General Charles de Gaulle equipped his presidential escort with Ratier motorcycles. While the L7 was considered an obsolete design, prompting French Gendarmerie to buy German made post war BMW's instead, the C6S was on par with the BMW R60 performance-wise, the only difference being the use of a flector (rubber coupling) instead of a universal joint between gearbox and rear wheel transmission shaft. While there were indeed a few civilian customers most of the production was absorbed by police and army forces, much like the Danish Nimbus motorcycles. There were only 1,200 motorcycles produced after the government failed to renew its contract with the company.

Today in Figeac, the company produces aircraft parts, in particular for Airbus.

==Timeline==

1904 : Ratier was created by the joiner, Paulin Ratier, in order to fabricate wooden plane-propellers.

1914-1918 : War increases demand and production times are tightened. 1917 : Ratier opens a new factory at Figeac in an old saw-mill. Ratier chose Figeac for the abundant wood-supplies in the region, necessary for propeller production.

1919-1929 : After the war, demand falls and Ratier must diversify into other products. Ratier begins to produce toys, electrical appliances and telephones. At the same time, metal propellers come onto the scene and Ratier patents a variable pitch propeller, putting the company among the world's top producers.

1939 : Ratier outfits 90% of the French Air Force, holds 63 world records, 32 foreign licenses, and has branches in Algeria, Switzerland and in Morocco. The company employs 500 persons.

1941 : Aircraft demand plummets and the company resorts to producing bicycles.

1949-1950 : The company experiences a crisis from lack of demand.

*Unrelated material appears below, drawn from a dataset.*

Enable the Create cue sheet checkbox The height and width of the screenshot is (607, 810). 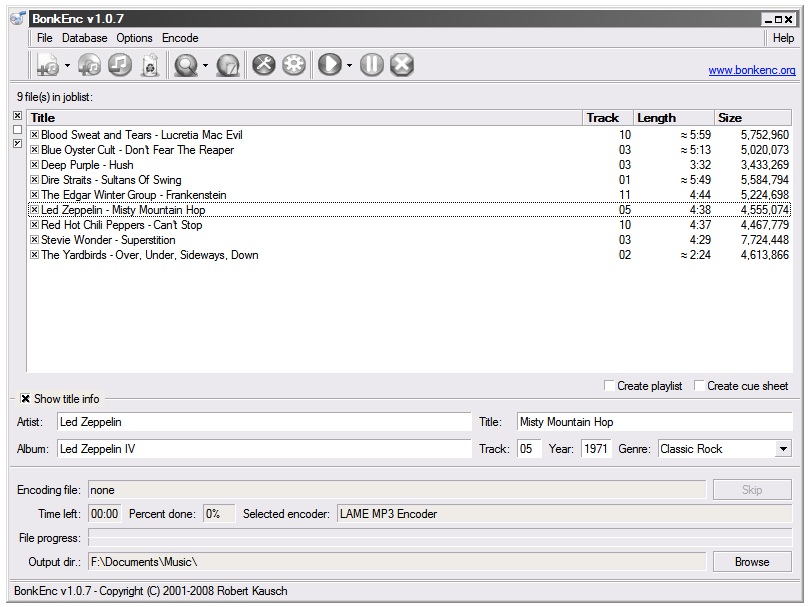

The workforce falls below 100.

1951-1961 : Exceptional business opportunities allow the company to diversify and multiply its workforce by 10. G. Forest takes over the company and opens a tool-die factory at Capdenac (today's Forest-Line factory), not far from Figeac.

1961 : Momentum builds in propeller production with Transall and l’Atlantic in particular, and Ratier becomes the flight equipment manufacturer for the Caravelle

1968 : Ratier produces propellers and fan-lift engines.

1970 : Ratier begins working with Airbus to fill orders.

1980 : Ratier produces composite propellers in conjunction with Hamilton Sundstrand and sees its projects multiply with Airbus, Eurocopter, Bombardier, ATR...

1990 : Hamilton Sundstrand brings in new capital to Ratier-Figeac with 20.5% of its parts.

1998 : Hamilton Sundstrand acquires 100% of its capital

2001 : Ratier-Figeac receives the order to produce the elevator for the Airbus A380

2003 : Ratier-Figeac obtains the contract to produce the propellers for the A400M.

2007 : Ratier-Figeac is the only propeller producer for the Hamilton Sundstrand group. It will be entirely incorporated by 2008.